Cases of selling bad parts to military are growing
By KATHY LYNN GRAY | The Columbus Dispatch | Published: December 16, 2012
A former Columbus man has been charged with selling the U.S. military thousands of counterfeit nuts, bolts and screws in one of several military-parts cases before the U.S. District Court in Columbus.
Martin Dale Geyer, owner of Wellworth Fastener Products in Georgia, was indicted by a federal grand jury late last month on seven charges of fraud and false claims. He’s awaiting arraignment.
“The problem is persistent and ongoing,” said Assistant U.S. Attorney J. Michael Marous, who’s prosecuting Geyer. “We have had a continuous flow of these cases for 15 years.”
Geyer, 48, now of Wentworth, Ga., lived in Norwich Township in 2010 when federal agents searched his house as part of the bogus-parts investigation. He ran the company out of that house in northwestern Franklin County.A large number of counterfeit-parts cases are prosecuted in Columbus because contractors are paid through the Defense Finance and Accounting Service office here. The Defense Criminal Investigative Service, which has civilian law-enforcement offices funded by the Department of Defense, investigates contract fraud. Agents in its Columbus office handle local cases.

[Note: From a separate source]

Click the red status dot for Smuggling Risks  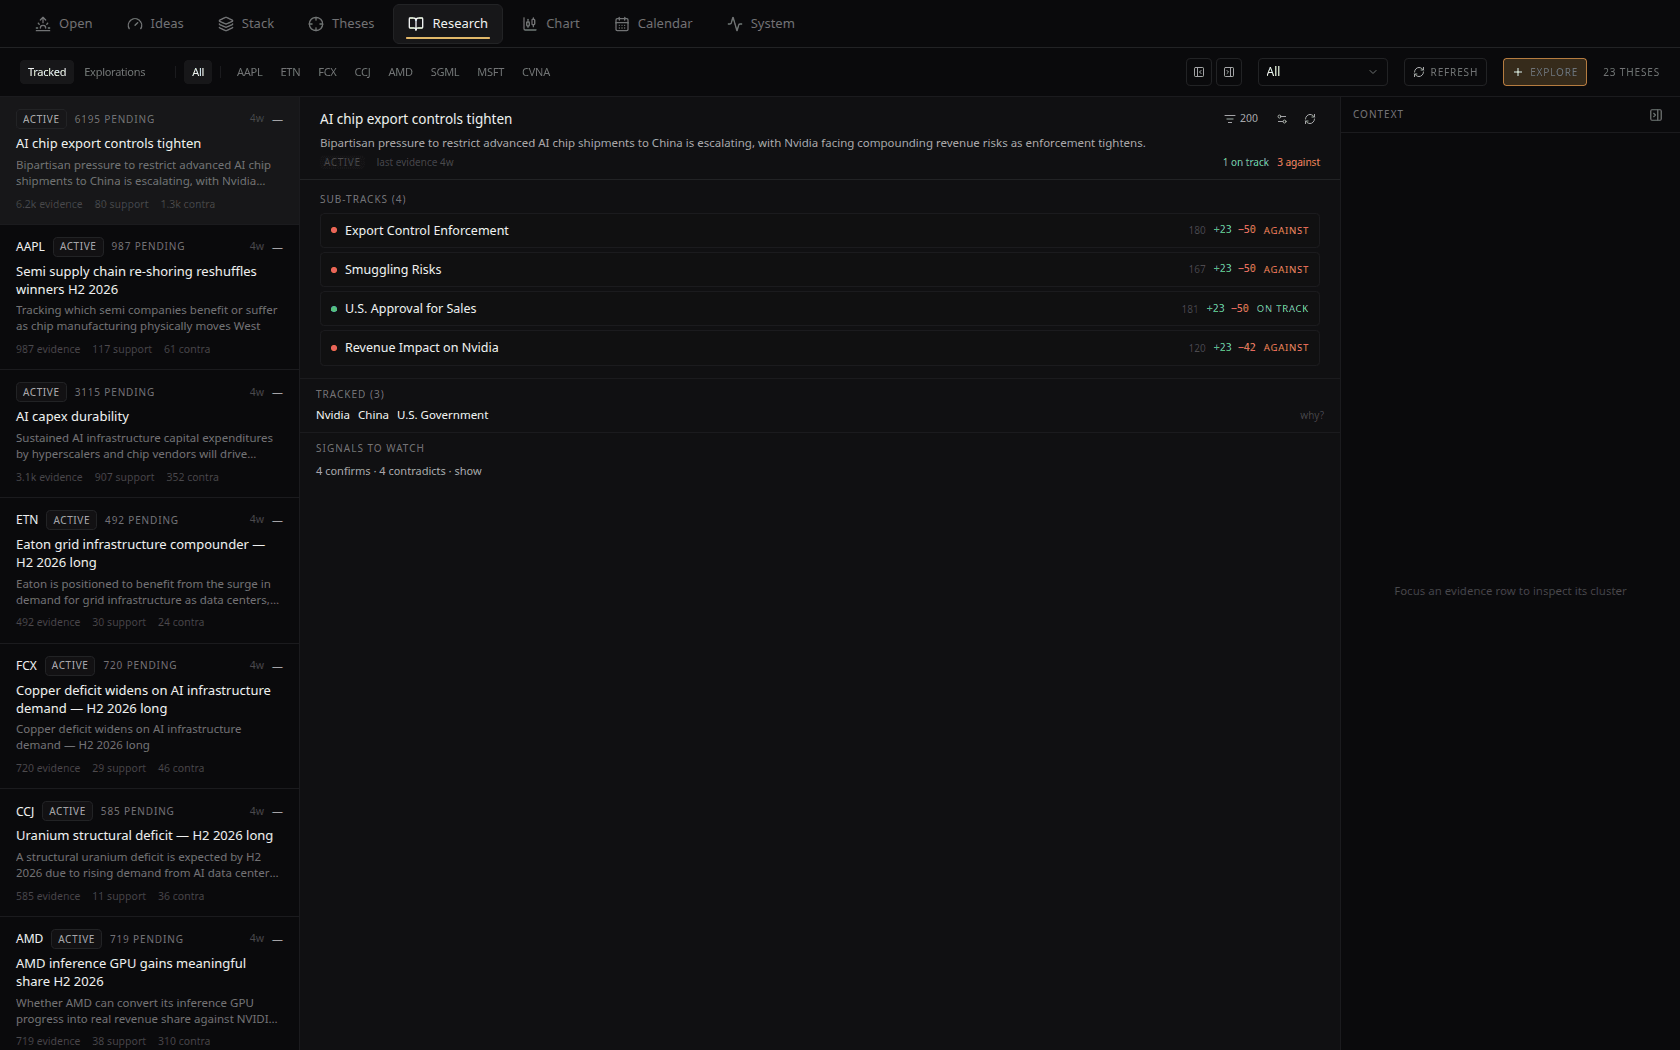point(334,270)
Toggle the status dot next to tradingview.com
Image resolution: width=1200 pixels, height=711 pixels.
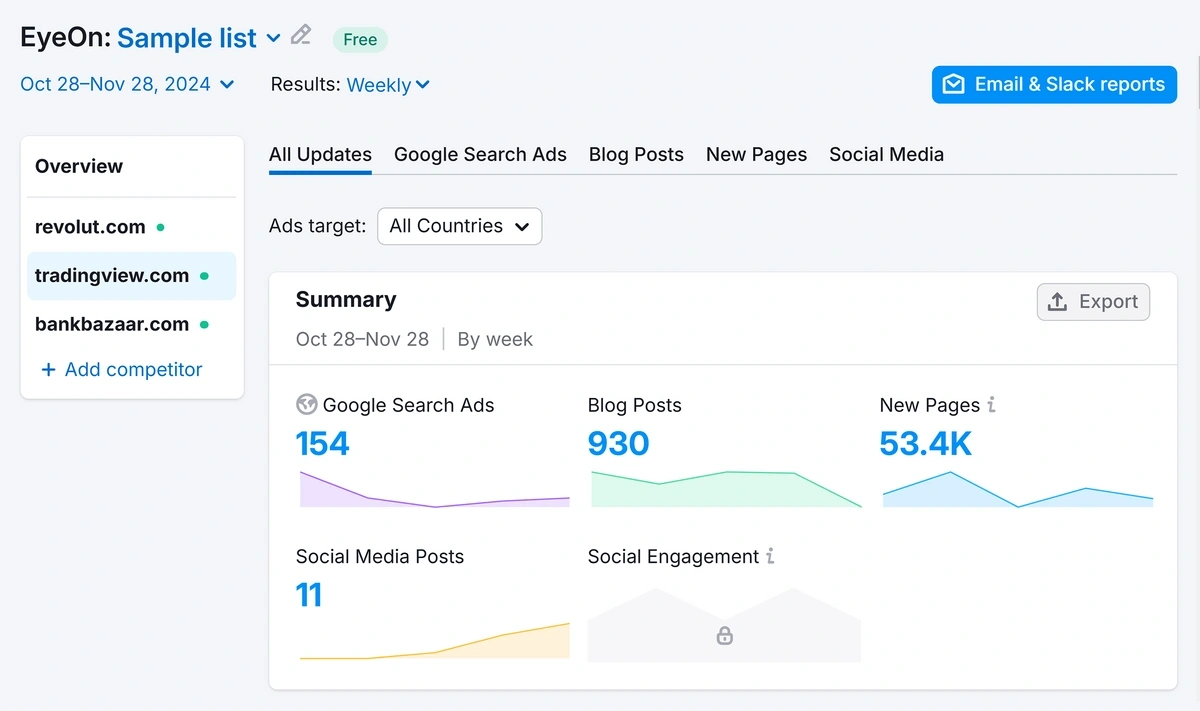point(203,275)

On Dec. 7, Jerome Rabinowitz of Great Neck, N.Y., was sentenced in Columbus to four years in prison for selling the Navy thousands of nonconforming electronic parts for nuclear equipment. Rather than sending the Navy modern parts that met government specifications, Rabinowitz supplied surplus parts, some of which were decades old.
Penalties for contractors who supply bad parts range from probation to 20 years in prison, depending on the charges. Defendants often are charged with mail fraud because they ship the parts, or with wire fraud because defense payments are wired to them. One of the charges against Rabinowitz involved making false claims because he provided the government with bogus documents that indicated the parts came from a legitimate source when they did not.
Companies across the country bid on military contracts for replacement parts, mostly through an online process. Those with the lowest bids generally are selected to provide the parts.
Online information outlines part specifications, sometimes requiring parts produced by a specific manufacturer. The information also notes whether the parts are “critical application items,” which means their failure could lead to injury or death to members of the military, according to Navy Cmdr. Kevin Cheshure, who testified in the Rabinowitz case.
Some of the nonconforming parts that Geyer is accused of providing were considered critical, according to the indictment against him.
The Defense Acquisition University, which provides training for defense workers in the acquisition field, concludes in a report that “counterfeit products are a pandemic crisis, growing annually.” The training center report says that while the problem is difficult to contain, efforts to control it are increasing, both in the military and in industry.
Edward Hintz, chief counsel for the Defense Logistics Agency Land and Maritime, said that while the overwhelming majority of military contractors are honest, some are unscrupulous.
The agency, formerly known as the Defense Supply Center Columbus, procures parts for the military.
He said about 200 cases a year are investigated for possible fraud, and about 10 a year are turned over for prosecution.
“I think it deters others,” Hintz said. “It points out we’re being vigilant.”
Another defendant that Marous prosecuted is scheduled to be sentenced in federal court in Columbus on Wednesday.
Shane M.S. Sarnac of Morenci, Mich., pleaded guilty in January to selling $3.9 million in bad parts to the military in 2007 and 2008 through his company, Roth Fabricating Inc. The parts included defective seat assemblies used on military vehicles and tanks that represented a safety risk, according to Defense Department engineers.
In court documents, Sarnac’s attorney wrote that his client was inexperienced, overwhelmed and received bad advice from a government-contracting consultant. Sarnac, 49, has signed a plea agreement that would send him to prison for two years and require him to pay restitution of $825,000.
A third contractor recently pleaded guilty in federal court in Columbus to providing bad automotive parts, mostly for Humvees.
Billy Joe Ward, 57, of Lemoyne, Pa., signed a plea agreement setting the restitution he’ll pay at a minimum of $230,846. He’s charged with one count of wire fraud and faces a sentence of as long as 20 years in prison and a fine of as much as $250,000.